Items from a data source
Start of Block

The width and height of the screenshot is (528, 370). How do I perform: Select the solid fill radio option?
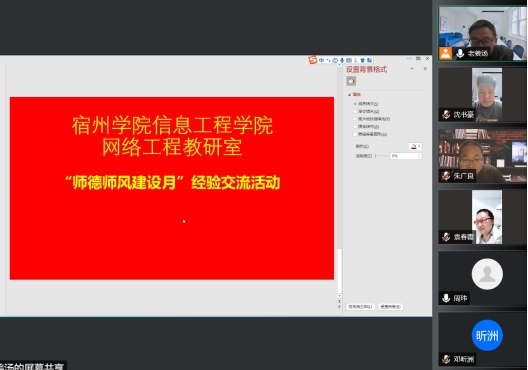355,104
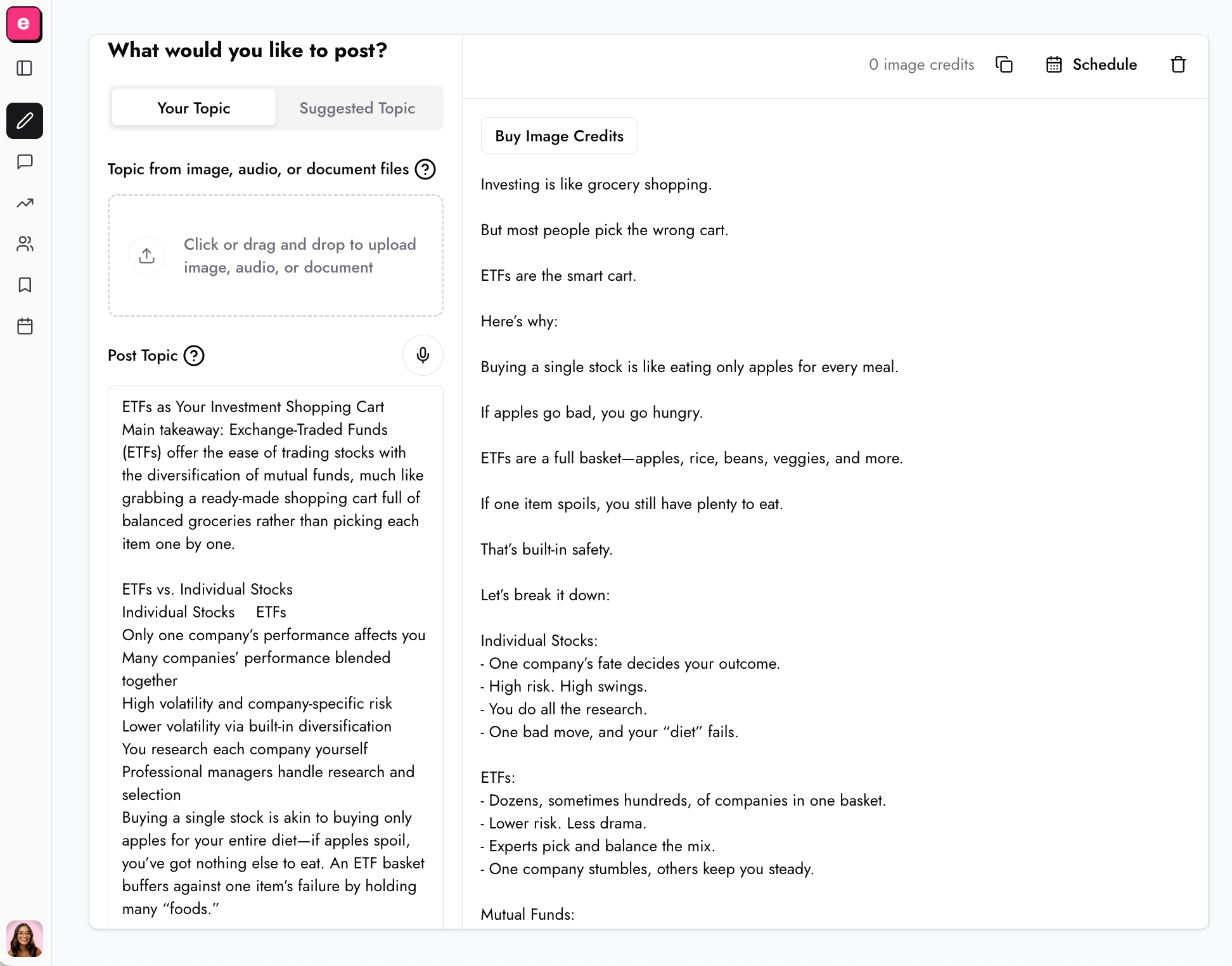
Task: Show help for Post Topic
Action: point(194,356)
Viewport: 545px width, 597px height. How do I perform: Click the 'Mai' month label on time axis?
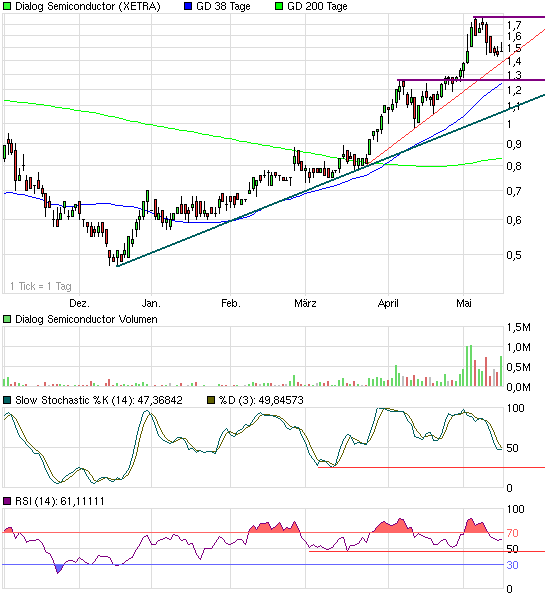tap(464, 303)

End of Block

» Required work
Write out the records above exactly. Pictures do not belong in the copy.

» Task response
The width and height of the screenshot is (528, 370). How do I perform: Select the solid fill radio option?
355,104
Task: Show help for Post Topic
Action: point(194,356)
Viewport: 545px width, 597px height. How do I perform: Click the 'Mai' month label on time axis?
tap(464, 303)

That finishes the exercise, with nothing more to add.